Omics approaches (proteomics and transcriptomics) were then used to understand the wider mechanism of action of the identified peptides, spanning both in vitro testing and eventually in vivo testing on photoaged skin, highlighting the need to understand the efficacy and activity of ingredients not just on skin cells in dishes but also in vivo on human skin.
As part of this research we also focused on peptide delivery, utilizing tools including formulating for efficacy. A focus on optimizing delivery is essential when formulating topical products with ingredients such as peptides, as getting through the stratum corneum is essential for their efficacy in vivo.
This software enabled the formulation of a delivery system tailored to the specific chemistry of the peptide, predicting peptide movement from the formula into and then through the skin’s stratum corneum in order to optimize this process.
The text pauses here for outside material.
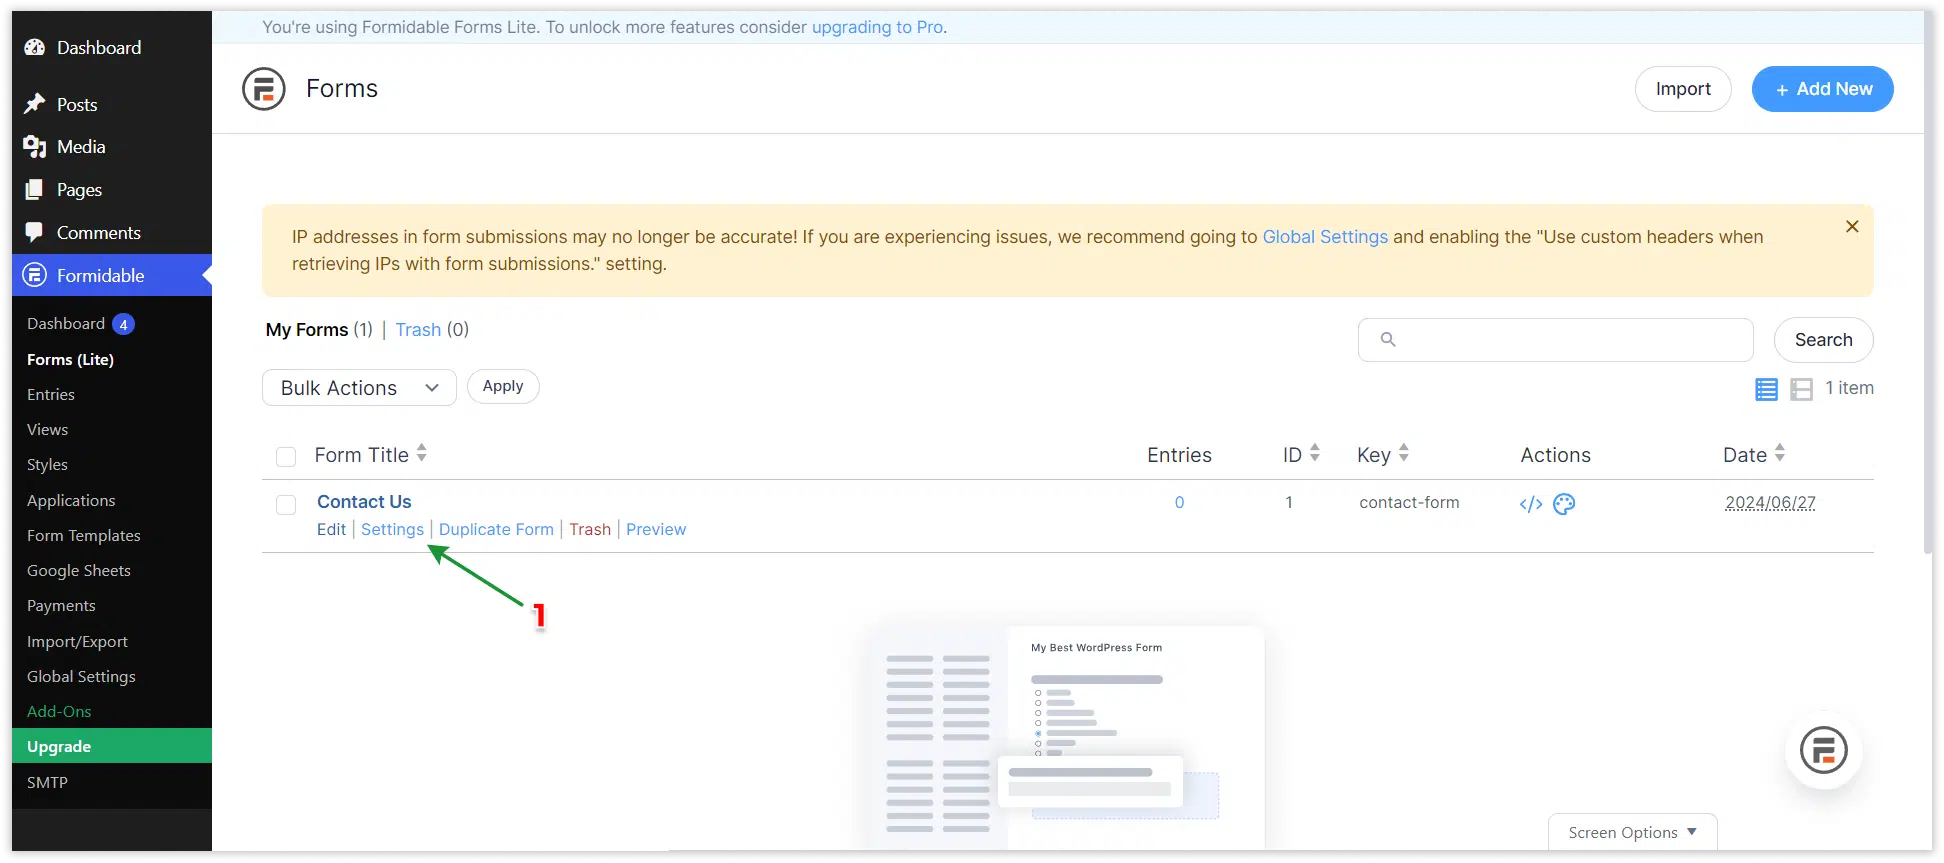The height and width of the screenshot is (863, 1944).
Task: Check the Contact Us form checkbox
Action: 286,505
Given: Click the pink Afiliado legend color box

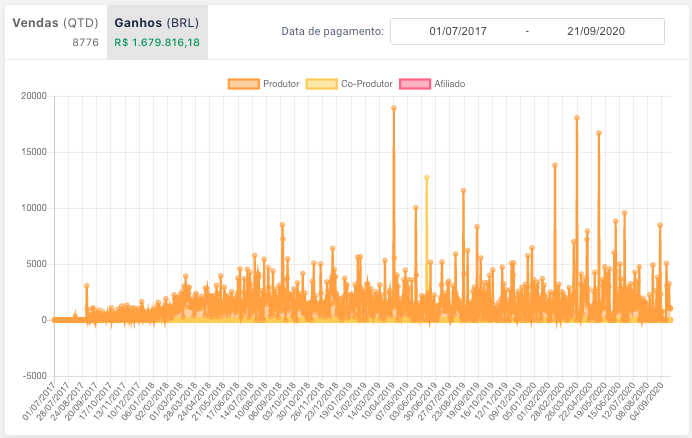Looking at the screenshot, I should (415, 84).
MS: The application of peptides to cultured dermal cells enhanced the transcription of genes involved in ECM (dermal) structure. A peptide-containing formulation applied to human skin enhanced transcriptomic pathways associated with epithelial and dermal remodeling. Parallel immune-histochemical analysis demonstrated (compared with the occluded control) significant deposition of new fibrillin microfibrils (a key elastic fibre component) in treated skin.
CDU: How can these findings be applied to cosmetic and personal care product formulation processes for finished products?
EB: These findings can firstly be applied to the identification of new peptide ingredients, along with the utilization of omics techniques to assess more holistically ingredient and product efficacy.
The tools used to predict and assess peptide penetration can also be applied to formulation design. When thinking about bioactive peptides and their in vivo efficacy when applied topically, optimizing stability and penetration should be at the forefront of the formulation design.
CDU: What are the key takeaways from this research?
EB: An in-silico machine learning approach can be used to successfully identify bioactive peptides. A focus on peptide stability and delivery is essential in formulating efficacious products with peptides.
MS: ECM-derived peptides display a wide range of activities and hence have the potential to modify cell behavior and hence tissue composition and structure in multiple ways.
CDU: What further research needs to be performed in this area?
EB: There is still work to be done to fully understand how peptides journey through the skin. I think new techniques which improve tracking and visualization of biomimetic small molecules such as peptides will help with advance this exciting area of research.
MS: New methods to rapidly screen peptides for desirable activities will be key.
CDU: Are there any plans for further research in this area?
EB: We have plans to continue exploring additional skin benefits for our peptides, as the omics work suggested some unexpected areas of activity including regarding skin barrier support. Peptide synergy with other ingredients is also an area of potential exploration.